Ist Trump nun völlig von der Rolle?

Die US-Regierung verurteilte Trumps Äußerung umgehend. "Die Verfassung und alles, wofür sie steht, anzugreifen, ist ein Gräuel für die Seele unserer Nation, erklärte der Sprecher des Weißen Hauses, Andrew Bates. 

 

Und einige Demokraten dazu: "Er fordert ein Ende der konstitutionellen Demokratie Amerikas", erklärte der demokratische Mehrheitsführer im Senat, Chuck Schumer. "Er ist außer Kontrolle und eine Gefahr für unsere Demokratie." Der Abgeordnete Don Beyer erklärte, Trump habe sich damit "offen zum Feind der Verfassung erklärt".

 

Was ist Sache? Am Wochenende veröffentlichte Donald Trump auf der von ihm gegründeten Social Media Plattform «Truth Social» einen Post und forderte eine Aufhebung der Verfassung und weiterer Gesetze.

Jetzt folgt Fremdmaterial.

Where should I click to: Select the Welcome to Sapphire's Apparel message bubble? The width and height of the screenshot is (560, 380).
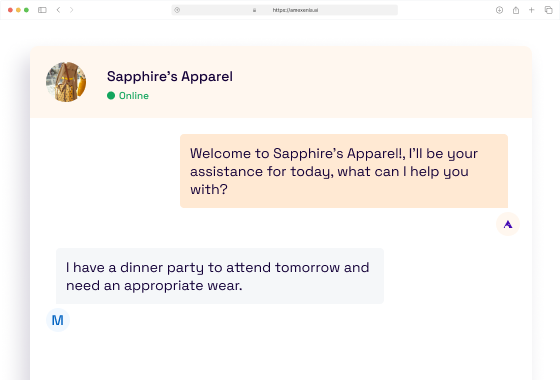click(344, 171)
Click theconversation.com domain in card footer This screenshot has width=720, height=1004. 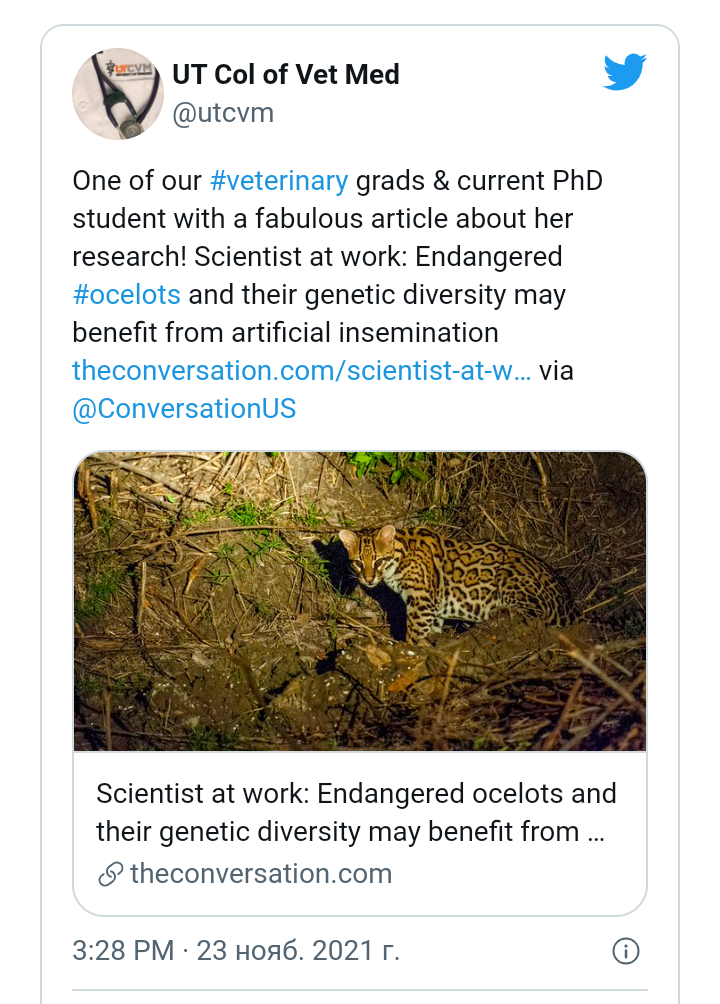[261, 874]
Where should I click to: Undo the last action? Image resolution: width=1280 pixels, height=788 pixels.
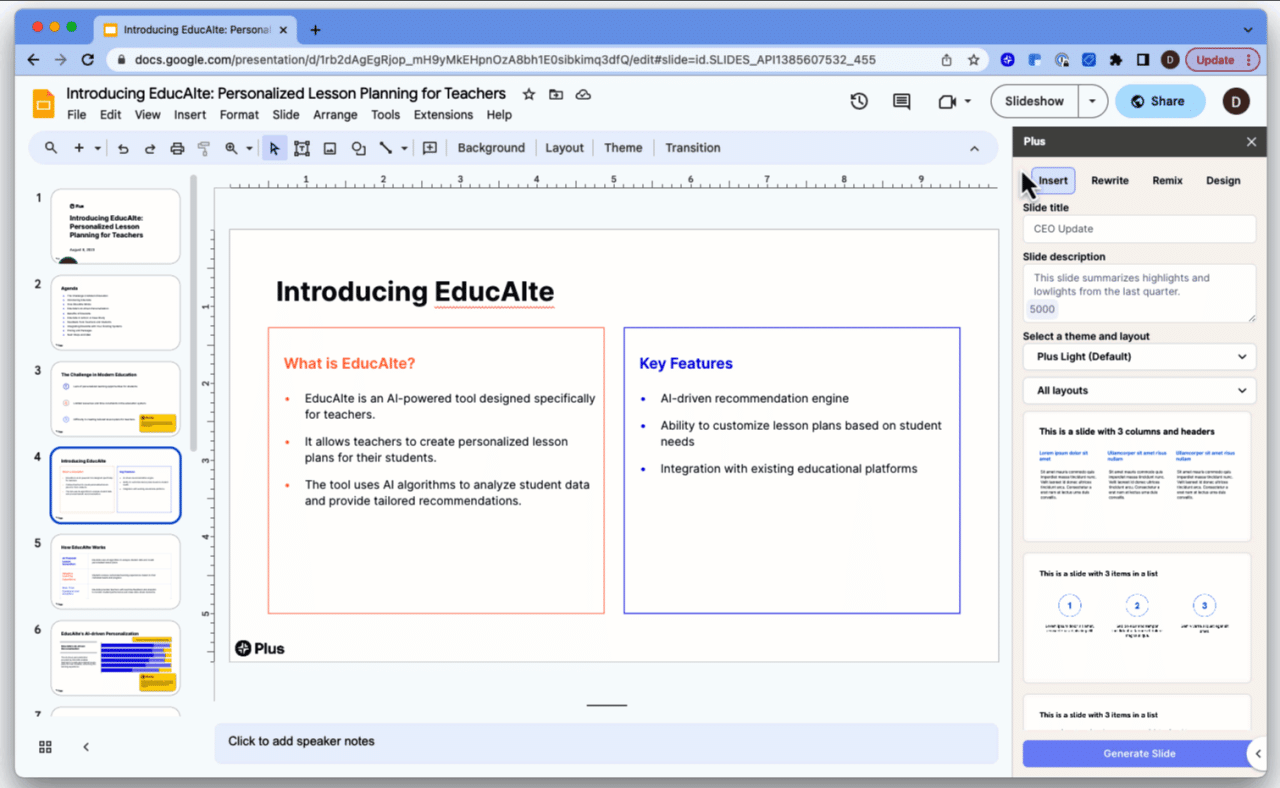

Seine Begründung: die angeblich gestohlene Wahl 2020. Um sofort wieder Präsident zu werden, würde er sogar die Verfassung ausser Kraft setzen. Damit geht Donald Trump sogar den eigenen Leuten zu weit.

 

Schlafen eigentlich die Ami's?

 

Donald Trump (77) könnte von den Wahlen 2024 ausgeschlossen werden, meint der demokratische Senator Tim Kaine (65) aus Virginia. «So, wie ich das sehe, diente der Angriff auf das Kapitol an diesem Tag einem bestimmten Zweck und erfolgte zu einem bestimmten Zeitpunkt. Er störte die friedliche Machtübergabe, wie sie in der Verfassung festgelegt ist», sagt der Politiker in einem Interview mit ABC. Und genau deswegen dürfe Trump gar nicht mehr zur Wahl antreten. Kaine bezieht sich dabei auf die US-Verfassung. Gemäss einem Zusatzartikel kann niemand in ein Amt gewählt werden, der an einem Aufstand gegen den Staat teilgenommen oder dazu aufgerufen hat. Falls dem so ist - wie lange brauchen die Ami's eigentlich bis sie alle ihre Gesetztesartikel durchgelesen haben? 

 

Na endlich!

Nachtrag am 29.12.2023: Die Ami's haben einen Gang raufgeschaltet und den früheren Präsidenten Trump in zwei Bundesstaaten von einer weiteren Wahl ausgeschlossen. Das politische Chaos in den USA ist perfekt. Am Donnerstag entschied die oberste Wahlbeamtin des US-Bundesstaats Maine, dass der republikanische Präsidentschaftskandidat in diesem Bundesstaat nicht an den republikanischen Vorwahlen teilnehmen darf. Derselbe Entscheid ist bereits im Dezember im Bundesstaat Colorado gefallen. Wie sich nun aber herausstellt, setzen beide Bundesstaaten ihre Entscheidung vorerst aus – Trumps Name könnte Anfang Jahr also doch auf den Tickets für die Vorwahlen stehen. Es wird spannend. Und sollte das Grossmaul dann doch noch allem Hin und Her zum Trotz wiedergewählt werden - sind die Ami's selber schuld. Jedes Volk hat den Präsidenten, den es verdient.